_AIM OF THE TASK:_ Give back an exact copy of the lines in the records below, from the line that has "Career Center (31, 2402)" through the line that has "Office of the President (53, 727)", and nothing besides.

_RECORDS TO PROCESS:_
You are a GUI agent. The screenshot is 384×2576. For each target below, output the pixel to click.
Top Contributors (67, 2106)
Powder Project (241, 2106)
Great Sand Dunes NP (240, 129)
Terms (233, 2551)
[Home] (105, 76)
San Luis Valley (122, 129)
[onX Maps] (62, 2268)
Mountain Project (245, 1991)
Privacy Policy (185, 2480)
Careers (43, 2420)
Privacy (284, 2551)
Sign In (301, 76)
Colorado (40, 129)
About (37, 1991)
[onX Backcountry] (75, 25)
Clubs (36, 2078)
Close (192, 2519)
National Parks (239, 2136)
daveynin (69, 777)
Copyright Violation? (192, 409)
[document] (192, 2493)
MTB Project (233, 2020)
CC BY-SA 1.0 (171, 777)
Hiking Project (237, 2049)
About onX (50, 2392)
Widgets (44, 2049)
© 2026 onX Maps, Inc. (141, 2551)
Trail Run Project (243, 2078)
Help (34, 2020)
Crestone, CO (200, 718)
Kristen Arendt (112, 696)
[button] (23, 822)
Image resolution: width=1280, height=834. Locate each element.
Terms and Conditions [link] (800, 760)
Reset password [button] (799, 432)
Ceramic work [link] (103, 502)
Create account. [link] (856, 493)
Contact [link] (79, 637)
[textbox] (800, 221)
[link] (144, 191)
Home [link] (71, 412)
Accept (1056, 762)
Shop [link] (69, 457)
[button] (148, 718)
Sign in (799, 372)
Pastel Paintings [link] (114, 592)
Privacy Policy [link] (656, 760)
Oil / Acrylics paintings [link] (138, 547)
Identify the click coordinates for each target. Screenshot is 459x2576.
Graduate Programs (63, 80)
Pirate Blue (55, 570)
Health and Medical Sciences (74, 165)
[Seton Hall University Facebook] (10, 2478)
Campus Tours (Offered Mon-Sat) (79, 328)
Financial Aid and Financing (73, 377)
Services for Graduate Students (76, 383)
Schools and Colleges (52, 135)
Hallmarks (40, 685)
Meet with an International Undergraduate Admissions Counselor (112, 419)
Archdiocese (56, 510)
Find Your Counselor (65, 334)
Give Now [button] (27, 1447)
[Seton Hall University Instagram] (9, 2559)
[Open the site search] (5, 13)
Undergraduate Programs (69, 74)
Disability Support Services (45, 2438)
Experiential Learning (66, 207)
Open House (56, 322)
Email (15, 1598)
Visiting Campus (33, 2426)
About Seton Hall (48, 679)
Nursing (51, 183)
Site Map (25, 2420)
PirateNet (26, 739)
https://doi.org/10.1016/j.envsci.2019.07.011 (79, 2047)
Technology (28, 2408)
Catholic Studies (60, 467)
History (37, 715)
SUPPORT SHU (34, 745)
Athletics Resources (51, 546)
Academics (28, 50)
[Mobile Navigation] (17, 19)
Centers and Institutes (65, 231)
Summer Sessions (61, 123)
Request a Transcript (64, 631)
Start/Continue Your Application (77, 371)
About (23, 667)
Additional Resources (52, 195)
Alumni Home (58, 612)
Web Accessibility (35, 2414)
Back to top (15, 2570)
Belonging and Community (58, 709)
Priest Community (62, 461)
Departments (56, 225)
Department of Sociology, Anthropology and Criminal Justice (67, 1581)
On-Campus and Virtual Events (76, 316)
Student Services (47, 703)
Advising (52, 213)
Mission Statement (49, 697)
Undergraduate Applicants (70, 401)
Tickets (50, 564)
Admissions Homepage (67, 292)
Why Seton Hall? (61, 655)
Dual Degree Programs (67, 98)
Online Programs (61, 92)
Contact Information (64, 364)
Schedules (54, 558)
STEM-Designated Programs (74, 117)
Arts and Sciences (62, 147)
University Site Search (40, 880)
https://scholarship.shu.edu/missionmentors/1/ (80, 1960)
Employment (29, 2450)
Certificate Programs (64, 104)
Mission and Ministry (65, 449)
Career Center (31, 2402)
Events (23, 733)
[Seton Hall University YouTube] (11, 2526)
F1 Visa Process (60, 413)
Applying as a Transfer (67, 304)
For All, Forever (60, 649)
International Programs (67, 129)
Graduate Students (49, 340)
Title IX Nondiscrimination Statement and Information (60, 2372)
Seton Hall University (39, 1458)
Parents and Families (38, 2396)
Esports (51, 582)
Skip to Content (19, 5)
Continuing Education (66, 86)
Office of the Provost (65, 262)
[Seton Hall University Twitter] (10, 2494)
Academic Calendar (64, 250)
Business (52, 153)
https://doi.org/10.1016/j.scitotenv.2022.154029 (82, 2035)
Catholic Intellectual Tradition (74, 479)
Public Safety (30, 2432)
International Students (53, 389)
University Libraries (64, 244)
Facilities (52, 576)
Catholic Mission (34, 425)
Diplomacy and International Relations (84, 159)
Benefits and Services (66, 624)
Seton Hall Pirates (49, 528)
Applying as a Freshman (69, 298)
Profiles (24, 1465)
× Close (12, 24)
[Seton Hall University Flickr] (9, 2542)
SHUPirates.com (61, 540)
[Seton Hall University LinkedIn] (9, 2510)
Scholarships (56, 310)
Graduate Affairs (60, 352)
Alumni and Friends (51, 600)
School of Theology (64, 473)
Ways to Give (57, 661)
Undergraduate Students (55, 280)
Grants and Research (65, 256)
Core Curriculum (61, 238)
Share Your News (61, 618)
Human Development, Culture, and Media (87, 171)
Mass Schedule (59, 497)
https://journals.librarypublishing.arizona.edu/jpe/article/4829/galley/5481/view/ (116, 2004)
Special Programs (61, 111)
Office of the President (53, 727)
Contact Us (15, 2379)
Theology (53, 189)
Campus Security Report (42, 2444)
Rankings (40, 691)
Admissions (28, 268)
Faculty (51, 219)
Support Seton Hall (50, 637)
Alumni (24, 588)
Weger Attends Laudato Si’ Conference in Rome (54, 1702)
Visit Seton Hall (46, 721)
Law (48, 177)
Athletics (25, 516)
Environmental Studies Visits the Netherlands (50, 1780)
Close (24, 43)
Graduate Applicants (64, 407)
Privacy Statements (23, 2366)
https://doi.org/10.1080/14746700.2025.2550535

_TASK RESULT:_
Career Center (31, 2402)
Events (23, 733)
[Seton Hall University YouTube] (11, 2526)
F1 Visa Process (60, 413)
Applying as a Transfer (67, 304)
For All, Forever (60, 649)
International Programs (67, 129)
Graduate Students (49, 340)
Title IX Nondiscrimination Statement and Information (60, 2372)
Seton Hall University (39, 1458)
Parents and Families (38, 2396)
Esports (51, 582)
Skip to Content (19, 5)
Continuing Education (66, 86)
Office of the Provost (65, 262)
[Seton Hall University Twitter] (10, 2494)
Academic Calendar (64, 250)
Business (52, 153)
https://doi.org/10.1016/j.scitotenv.2022.154029 (82, 2035)
Catholic Intellectual Tradition (74, 479)
Public Safety (30, 2432)
International Students (53, 389)
University Libraries (64, 244)
Facilities (52, 576)
Catholic Mission (34, 425)
Diplomacy and International Relations (84, 159)
Benefits and Services (66, 624)
Seton Hall Pirates (49, 528)
Applying as a Freshman (69, 298)
Profiles (24, 1465)
× Close (12, 24)
[Seton Hall University Flickr] (9, 2542)
SHUPirates.com (61, 540)
[Seton Hall University LinkedIn] (9, 2510)
Scholarships (56, 310)
Graduate Affairs (60, 352)
Alumni and Friends (51, 600)
School of Theology (64, 473)
Ways to Give (57, 661)
Undergraduate Students (55, 280)
Grants and Research (65, 256)
Core Curriculum (61, 238)
Share Your News (61, 618)
Human Development, Culture, and Media (87, 171)
Mass Schedule (59, 497)
https://journals.librarypublishing.arizona.edu/jpe/article/4829/galley/5481/view/ (116, 2004)
Special Programs (61, 111)
Office of the President (53, 727)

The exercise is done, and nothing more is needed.